With so much of the world on lockdown it makes sense that many of us have moved our social and work lives online, we’re taking conference calls, FaceTiming more, and having group cyber sex.
Andrew Kahn, of Slate, attended one and then spilt all the tea. Kahn received an email inviting him to a “inclusive and consent-minded” sex party, the day after lockdown and almost didn’t open it. But eagle-eyed Kahn soon realised their dungeon had been swapped for a virtual hangout, so decided to drop by.
After 15 minutes of small-talk, “the d**ks came out of the pants”. Fascinating. I just can’t imagine it would have the same thrill as a real sex party though; it’s like going from Pepsi to supermarket-brand cola.
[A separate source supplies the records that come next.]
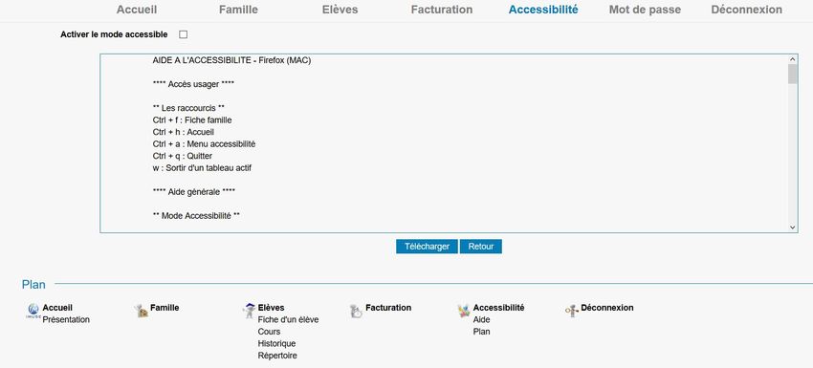Enable the 'Activer le mode accessible' checkbox
The height and width of the screenshot is (368, 813).
pos(183,34)
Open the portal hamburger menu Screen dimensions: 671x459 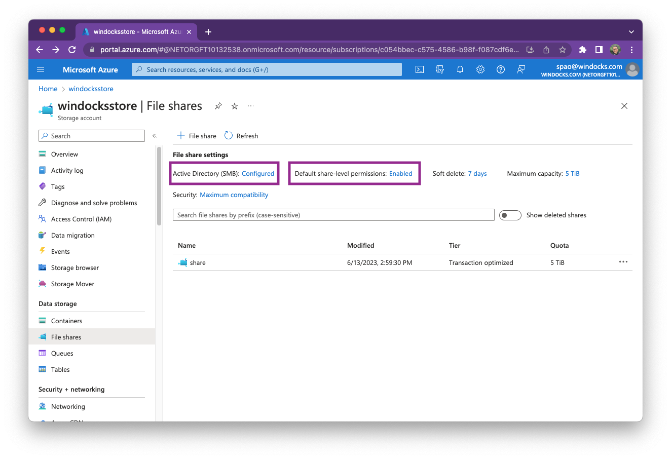pyautogui.click(x=41, y=69)
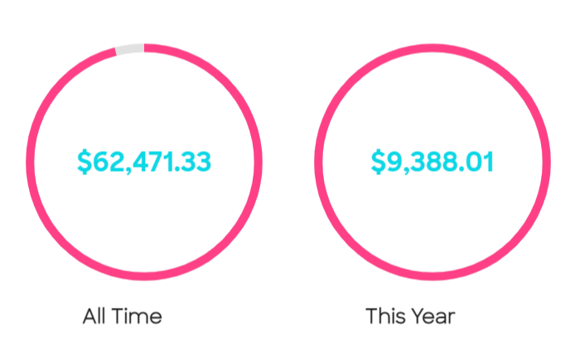Click the leftmost edge of the All Time ring
The image size is (575, 351).
(30, 162)
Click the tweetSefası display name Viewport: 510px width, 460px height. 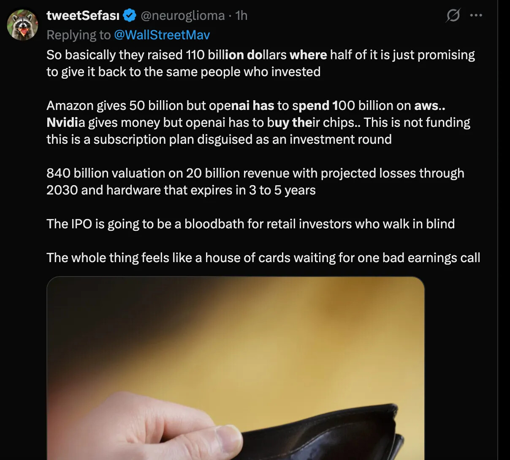(x=83, y=16)
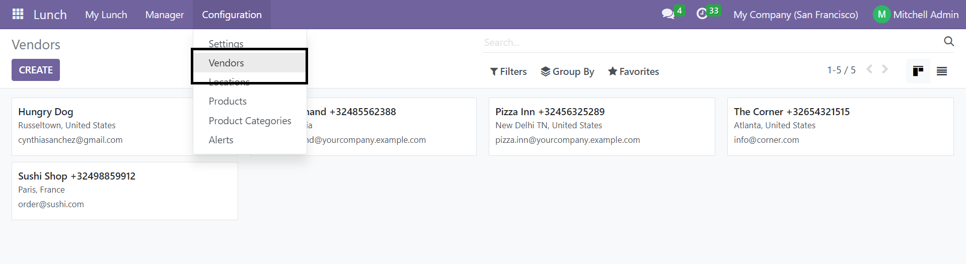Image resolution: width=966 pixels, height=264 pixels.
Task: Switch to kanban view icon
Action: tap(918, 71)
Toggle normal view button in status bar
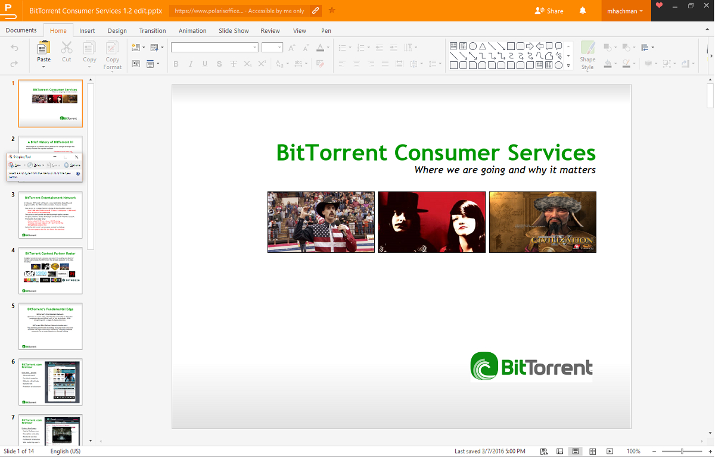This screenshot has width=715, height=457. click(576, 452)
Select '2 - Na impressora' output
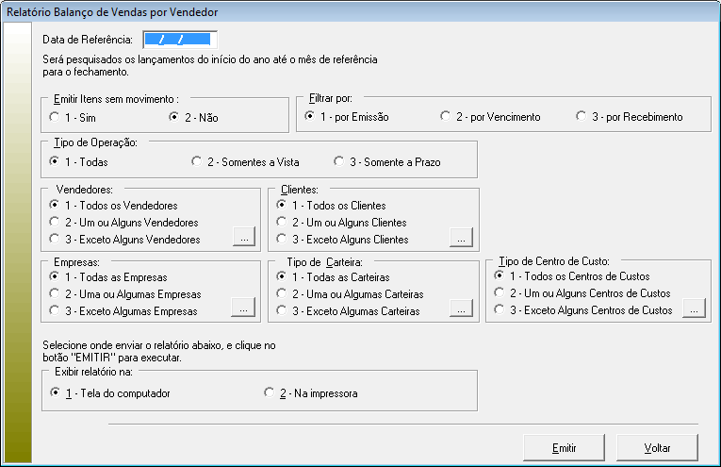 (x=270, y=392)
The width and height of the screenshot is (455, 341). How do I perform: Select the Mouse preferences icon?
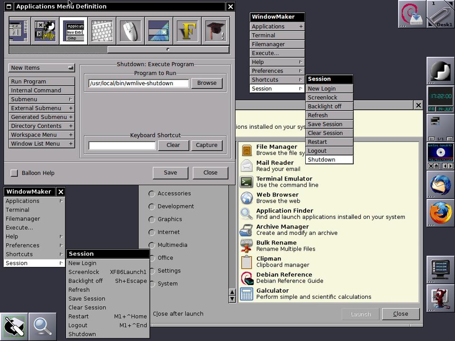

More people began joining the chat. Even from other countries. Casting “a grid of dicks, slack jaws, bellies, and butts, mine included” onscreen.
Zoom, which is frequently used for online board meetings, often focuses on the person who is speaking, which caused a handful of hiccups along the way.
“Once in a while, someone would offer a compliment, whimper, or flick open a bottle of lube, prompting Zoom to showcase them as the featured speaker.
“By the half-hour mark, all conversation had ceased, save frequent requests from the host to “please mute” when there was disruptive background noise. Some things don’t change.”
The moderator asked people to say if they were going to cum and he’d give them the featured spot. So futuristic.
Summarising his experience, Kahn describes the event, “there was a sweetness to it, real sustenance, mixed with the painful awareness of uncertainty and separation”.
Just please don’t mix up your zoom gangbang for the office meeting.